About 1,000 Palestinian Muslims fleeing Israeli shells devastating their Gaza neighborhood have found shelter in a building they otherwise would rarely if ever enter, the city's 12th-century Greek Orthodox Church.
St. Porphyrius monastery is the heart of the small Greek Orthodox community in Gaza. The church dates to the Crusades in the 12th century. Since Sunday, more than 700 evacuees, all of them Muslims, have crowded into the courtyard for what they hoped was refuge.
“I was just saying to my friend, ‘Relax, this is the safest place in Gaza,’ when the first rockets hit,” said Majid al-Jamal, 22, who works in a body shop and was struck on the head by a piece of flying brick Monday night.
That is when four Israeli missiles struck the tombs in the small church cemetery. Shrapnel peppered the school next door. Jamal said militants fired rockets, from the cemetery or nearby.
Israel says mosques, schools and hospitals are being used to fire rockets or cache weapons. Prime Minister Benjamin Netantayu said Hamas is “targeting our civilians and hiding behind its civilians. That’s a double war crime.”

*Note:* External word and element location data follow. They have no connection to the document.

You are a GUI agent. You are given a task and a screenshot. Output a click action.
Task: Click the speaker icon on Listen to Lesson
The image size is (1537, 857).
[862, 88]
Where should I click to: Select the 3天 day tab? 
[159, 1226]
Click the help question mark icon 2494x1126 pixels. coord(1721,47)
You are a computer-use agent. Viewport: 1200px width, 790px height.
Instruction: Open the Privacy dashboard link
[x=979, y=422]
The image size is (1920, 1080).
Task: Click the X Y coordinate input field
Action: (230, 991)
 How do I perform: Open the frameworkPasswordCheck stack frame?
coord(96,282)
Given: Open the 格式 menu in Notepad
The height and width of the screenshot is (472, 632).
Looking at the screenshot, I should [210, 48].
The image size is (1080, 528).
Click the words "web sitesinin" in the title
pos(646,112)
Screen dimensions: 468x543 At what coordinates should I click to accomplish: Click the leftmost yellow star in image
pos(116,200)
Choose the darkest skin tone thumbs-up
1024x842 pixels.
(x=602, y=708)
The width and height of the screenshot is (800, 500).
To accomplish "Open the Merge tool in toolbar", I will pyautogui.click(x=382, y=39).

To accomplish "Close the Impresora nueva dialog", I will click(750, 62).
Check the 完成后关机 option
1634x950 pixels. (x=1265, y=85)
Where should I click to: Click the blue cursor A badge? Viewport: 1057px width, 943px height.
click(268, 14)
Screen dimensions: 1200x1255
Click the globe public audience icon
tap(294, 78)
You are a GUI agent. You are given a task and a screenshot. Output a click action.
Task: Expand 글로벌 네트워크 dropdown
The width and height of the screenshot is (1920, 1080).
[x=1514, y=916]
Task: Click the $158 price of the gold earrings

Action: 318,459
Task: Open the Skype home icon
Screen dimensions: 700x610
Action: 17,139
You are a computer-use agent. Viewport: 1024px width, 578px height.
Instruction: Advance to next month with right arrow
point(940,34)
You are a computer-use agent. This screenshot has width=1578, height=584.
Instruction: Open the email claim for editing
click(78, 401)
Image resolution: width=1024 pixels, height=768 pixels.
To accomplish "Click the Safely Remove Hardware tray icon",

Only about 1,400 Christians - Orthodox, Catholics and Protestants - live among the 1.8 million Muslims, meaning they make up 0.08 percent of the population in the crowded Gaza Strip dominated by Hamas, an Islamist group.
When the then Pope Benedict quoted a medieval scholar describing Islam as violent and irrational in 2006, unknown militants attacked five churches in Palestinian areas, including Saint Porphyrius - even though it is Orthodox, not Catholic.